Meu Filho

Quando a gente tem um problema, por mais que pareça difícil, impossível ou cabeludo o negócio é encarar e não ter medo da fera, porque o final da nossa própria história muitas vezes depende dessa força de dentro pra fora.

Artur era um SESSENTÃO muito bem conservado, proprietário antigo de um restaurante no centro da cidade e não tinha tempo pra fricotes com a família. Durante a semana trabalhava até tarde, depois vinha a sauna, o joguinho de tênis e a namoradinha de vinte anos que acabava com sua saúde.

Os dois filhos não lhe davam despesas extras, porque o mais velho morava em outro país com a tia e Ismael, de quinze anos, só vivia entocado por aí.

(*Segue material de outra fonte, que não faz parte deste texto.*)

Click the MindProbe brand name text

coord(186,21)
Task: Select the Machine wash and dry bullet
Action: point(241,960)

Para ele, o mais importante era a geladeira repleta de bobeiras, compras no Shopping e o carro do ano. Tudo que pudesse ser imediatamente comprado com um cartão de crédito, mas Ismael queria muito mais. Queria um tempo para os dois, um bate-papo antes de dormir ou até mesmo uma partida de futebol no fundo do quintal. E isto tudo Artur não tinha para lhe dar...

Artur poderia comprar uma dúzia de bolas, se quisesse, e uma conversa furada, qualquer computador moderno poderia lhe oferecer, sem que precisasse faltar aos seus compromissos importantes.

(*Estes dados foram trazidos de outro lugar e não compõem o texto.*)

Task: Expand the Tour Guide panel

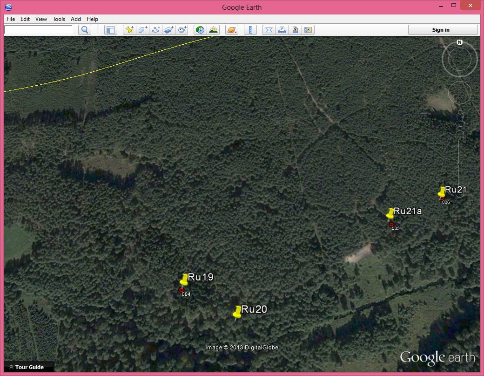Action: [26, 367]
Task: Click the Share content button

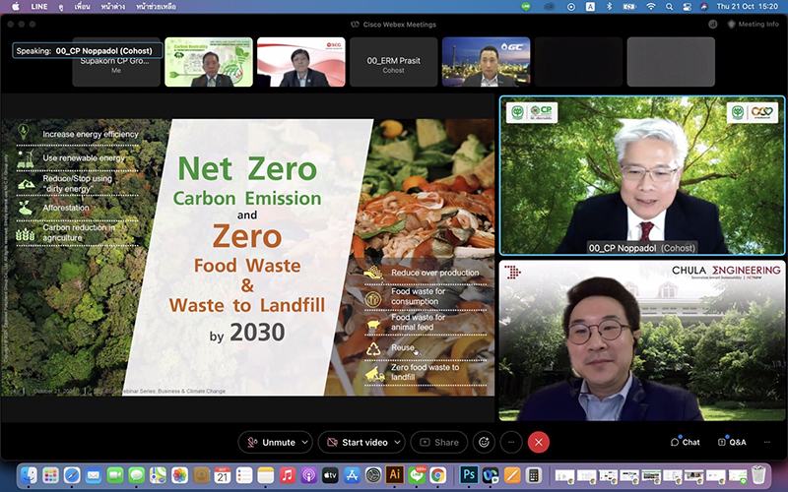Action: coord(440,442)
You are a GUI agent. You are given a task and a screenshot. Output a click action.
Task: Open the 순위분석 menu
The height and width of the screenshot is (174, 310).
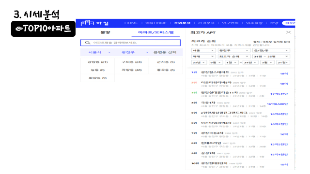tap(182, 23)
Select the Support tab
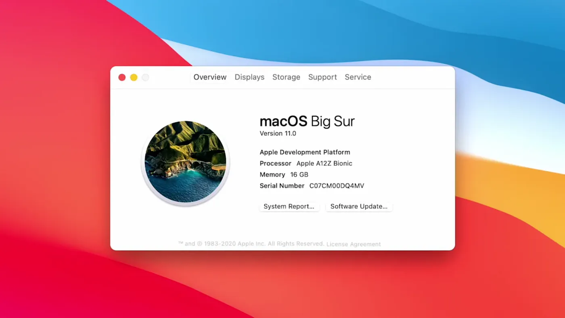 click(x=322, y=77)
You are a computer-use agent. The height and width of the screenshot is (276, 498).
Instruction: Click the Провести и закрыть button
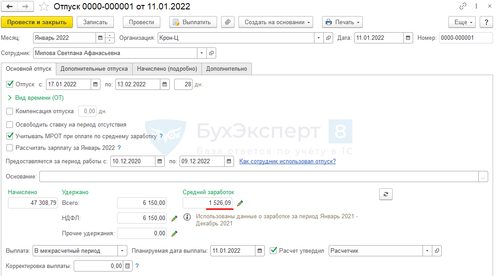coord(37,22)
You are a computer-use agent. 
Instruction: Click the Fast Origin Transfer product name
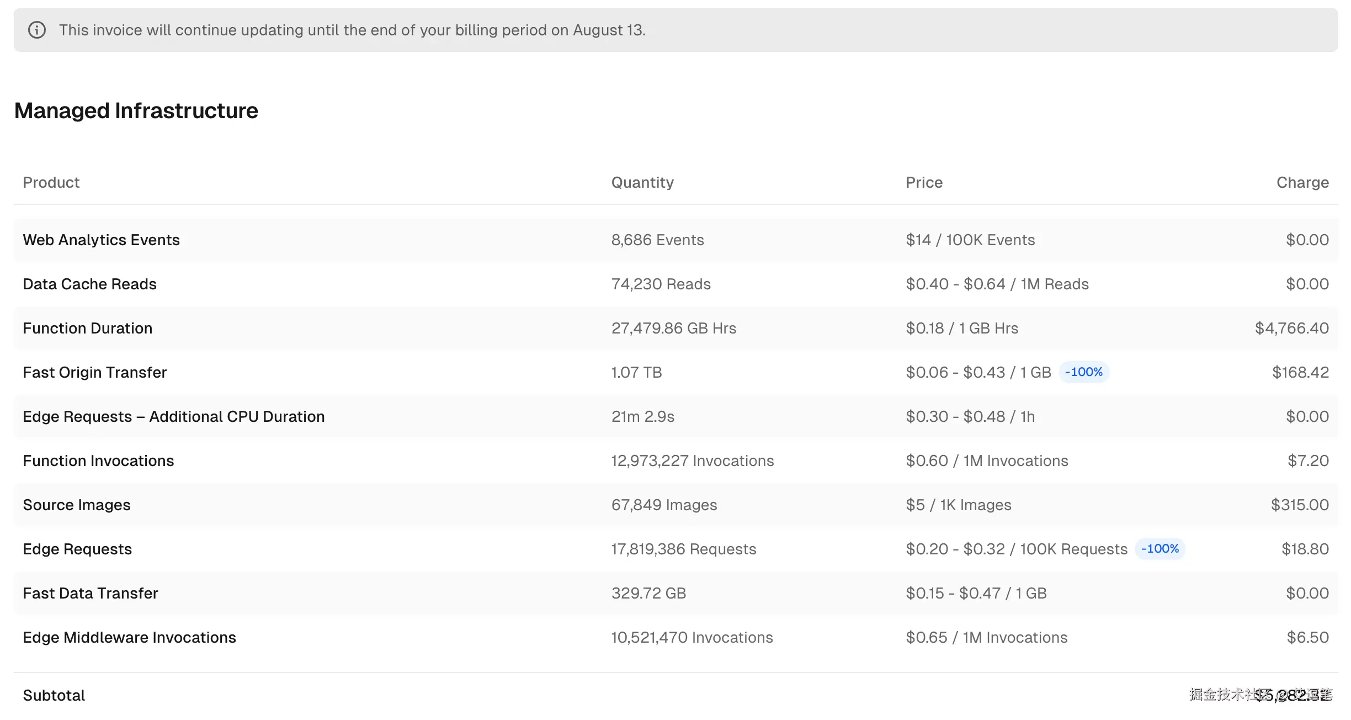pyautogui.click(x=94, y=372)
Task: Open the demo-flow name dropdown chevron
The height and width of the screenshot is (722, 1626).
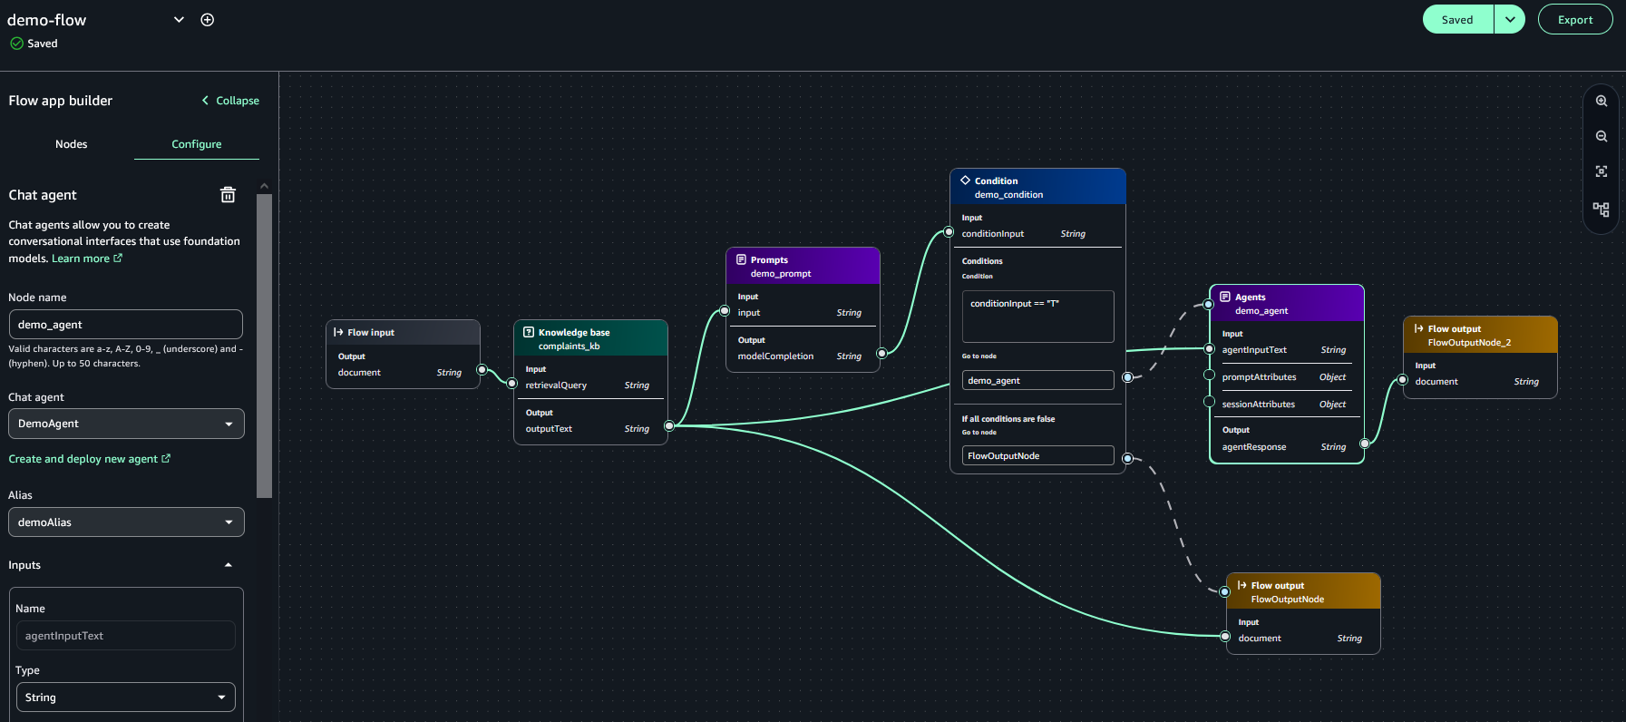Action: [179, 20]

Foi quando Ismael começou a ficar estranho, rebelde e cheio de mistérios. Fazia de tudo para chamar a atenção; só andava com um canivete na meia e agora ele se dizia ocupado demais para ficar em casa. Arrumou uma turma da pesada e descobriu que o pai tava por fora. E aproveitando esses desencontros entre Artur e Ismael, aquele menino que parecia tão perdido, foi achado por um sujeito malandro que lhe apresentou para o mundo das drogas.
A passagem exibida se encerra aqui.